Wednesday, September 14, 2011

Republicans Win Wiener's Old House Seat


The GOP has won both House special elections. The NY seat is in a heavily democratic district. The Nevada seat is in a district that leans Republican, but the GOP won it by double-digits. Let the democratic panic begin.
(WaPo)With the outcome of his own reelection effort 14 difficult months away, President Obama suffered a sharp rebuke Tuesday when voters in New York elected a conservative Republican to represent a Democratic district that has not been in GOP hands since the 1920s.

Bob Turner, the winner, cast the election as a referendum on Obama’s stewardship of the economy and, in the state’s Ninth Congressional District, which has a large population of Orthodox Jewish voters, the president’s position on Israel.

With 75 percent of the precincts reporting at press time, Turner had a commanding lead, with 53 percent of the vote, compared with 47 percent for Weprin.

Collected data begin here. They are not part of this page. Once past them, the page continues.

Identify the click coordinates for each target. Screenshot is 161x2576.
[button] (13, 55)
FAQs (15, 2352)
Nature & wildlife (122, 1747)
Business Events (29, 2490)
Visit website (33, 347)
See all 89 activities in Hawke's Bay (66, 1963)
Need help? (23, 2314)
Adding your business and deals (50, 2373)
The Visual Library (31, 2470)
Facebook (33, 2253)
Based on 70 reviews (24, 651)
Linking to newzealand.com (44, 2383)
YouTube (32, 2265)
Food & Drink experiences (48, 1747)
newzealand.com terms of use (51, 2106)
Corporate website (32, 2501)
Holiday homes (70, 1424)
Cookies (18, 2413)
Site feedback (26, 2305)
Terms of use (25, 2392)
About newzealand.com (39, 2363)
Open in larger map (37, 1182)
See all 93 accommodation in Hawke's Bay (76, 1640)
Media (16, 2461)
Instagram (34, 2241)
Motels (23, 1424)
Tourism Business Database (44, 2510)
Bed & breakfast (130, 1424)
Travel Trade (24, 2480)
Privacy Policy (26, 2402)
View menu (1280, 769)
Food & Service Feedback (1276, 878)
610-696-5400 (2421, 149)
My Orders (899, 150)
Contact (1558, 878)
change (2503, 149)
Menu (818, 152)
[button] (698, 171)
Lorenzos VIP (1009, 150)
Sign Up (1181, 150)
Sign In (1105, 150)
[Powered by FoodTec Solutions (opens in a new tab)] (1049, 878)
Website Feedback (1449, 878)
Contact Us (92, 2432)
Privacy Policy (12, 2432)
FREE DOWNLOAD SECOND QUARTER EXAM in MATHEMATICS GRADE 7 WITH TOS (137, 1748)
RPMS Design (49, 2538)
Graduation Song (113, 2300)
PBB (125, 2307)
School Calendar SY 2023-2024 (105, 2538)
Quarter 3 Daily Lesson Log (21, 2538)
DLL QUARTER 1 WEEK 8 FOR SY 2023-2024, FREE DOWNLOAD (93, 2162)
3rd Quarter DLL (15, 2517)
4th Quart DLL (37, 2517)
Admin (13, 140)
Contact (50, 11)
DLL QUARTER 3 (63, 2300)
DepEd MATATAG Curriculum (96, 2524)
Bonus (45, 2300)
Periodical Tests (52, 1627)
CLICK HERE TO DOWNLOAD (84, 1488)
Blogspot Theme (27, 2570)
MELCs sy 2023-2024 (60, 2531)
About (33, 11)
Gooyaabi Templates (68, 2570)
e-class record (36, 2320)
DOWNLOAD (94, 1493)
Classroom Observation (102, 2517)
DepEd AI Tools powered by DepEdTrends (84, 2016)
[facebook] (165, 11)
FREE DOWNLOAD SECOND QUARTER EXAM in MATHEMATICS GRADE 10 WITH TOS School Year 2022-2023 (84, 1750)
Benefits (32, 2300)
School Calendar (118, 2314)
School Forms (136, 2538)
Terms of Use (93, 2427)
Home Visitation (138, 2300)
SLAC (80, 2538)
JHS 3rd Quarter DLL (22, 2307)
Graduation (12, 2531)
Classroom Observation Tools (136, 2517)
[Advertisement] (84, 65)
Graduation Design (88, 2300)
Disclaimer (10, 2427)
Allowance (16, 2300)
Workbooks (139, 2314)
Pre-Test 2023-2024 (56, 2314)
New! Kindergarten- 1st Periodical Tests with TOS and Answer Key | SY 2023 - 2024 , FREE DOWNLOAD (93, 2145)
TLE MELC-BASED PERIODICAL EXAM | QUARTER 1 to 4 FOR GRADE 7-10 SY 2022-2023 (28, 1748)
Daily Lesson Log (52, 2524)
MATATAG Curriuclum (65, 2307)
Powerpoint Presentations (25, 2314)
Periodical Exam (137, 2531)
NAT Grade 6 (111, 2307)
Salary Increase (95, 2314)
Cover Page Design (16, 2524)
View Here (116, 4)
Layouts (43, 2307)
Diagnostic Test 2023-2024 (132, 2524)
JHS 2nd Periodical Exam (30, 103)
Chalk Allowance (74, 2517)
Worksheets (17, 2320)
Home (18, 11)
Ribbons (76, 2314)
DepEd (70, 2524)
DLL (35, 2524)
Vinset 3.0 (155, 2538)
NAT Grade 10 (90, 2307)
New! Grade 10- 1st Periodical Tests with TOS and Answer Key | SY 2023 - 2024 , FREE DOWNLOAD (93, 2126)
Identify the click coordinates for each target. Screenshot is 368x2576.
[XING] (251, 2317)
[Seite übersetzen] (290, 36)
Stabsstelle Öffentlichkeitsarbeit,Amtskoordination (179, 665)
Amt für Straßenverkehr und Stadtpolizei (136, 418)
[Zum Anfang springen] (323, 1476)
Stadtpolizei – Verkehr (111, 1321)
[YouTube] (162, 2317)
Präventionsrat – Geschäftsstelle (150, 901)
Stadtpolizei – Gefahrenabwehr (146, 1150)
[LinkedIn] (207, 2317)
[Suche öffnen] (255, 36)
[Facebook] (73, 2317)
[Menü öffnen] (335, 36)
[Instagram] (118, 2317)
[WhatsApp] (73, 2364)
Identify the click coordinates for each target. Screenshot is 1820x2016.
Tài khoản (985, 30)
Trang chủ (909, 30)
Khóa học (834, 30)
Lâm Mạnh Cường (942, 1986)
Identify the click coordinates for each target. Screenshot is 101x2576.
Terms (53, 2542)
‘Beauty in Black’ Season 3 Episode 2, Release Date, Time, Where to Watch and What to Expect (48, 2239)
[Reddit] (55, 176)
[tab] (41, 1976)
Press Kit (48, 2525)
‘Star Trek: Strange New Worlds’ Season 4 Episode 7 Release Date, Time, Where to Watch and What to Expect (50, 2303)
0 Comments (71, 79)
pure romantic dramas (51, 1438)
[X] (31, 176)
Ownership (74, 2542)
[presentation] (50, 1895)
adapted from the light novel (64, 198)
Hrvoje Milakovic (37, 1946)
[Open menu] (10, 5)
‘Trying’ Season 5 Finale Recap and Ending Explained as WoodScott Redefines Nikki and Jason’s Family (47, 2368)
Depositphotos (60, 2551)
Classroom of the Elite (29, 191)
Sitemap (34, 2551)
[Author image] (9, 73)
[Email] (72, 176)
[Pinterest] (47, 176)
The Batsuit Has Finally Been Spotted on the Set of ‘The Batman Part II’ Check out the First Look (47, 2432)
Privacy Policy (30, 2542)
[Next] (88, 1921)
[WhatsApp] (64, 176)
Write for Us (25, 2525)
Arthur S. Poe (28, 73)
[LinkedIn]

Turner, 70, a retired cable TV executive who has never served in elective office, defeated Democratic State Assemblyman David Weprin, 55, who has two decades of experience in public service, to fill the seat left vacant when Anthony Weiner (D) resigned in disgrace in June after more than 12 years in the House.

The defeat came as Republicans trounced Democrats in another special House election Tuesday, in northern Nevada, where Republican Mark Amodei led Democrat Kate Marshall, 56 percent to 39 percent almost from the start.
When Scott Brown took the Kennedy Senate seat in Massachusetts, Democrats went into denial and refused to move towards the center. They paid dearly in 2010 and lost the House. Will they repeat that mistake again?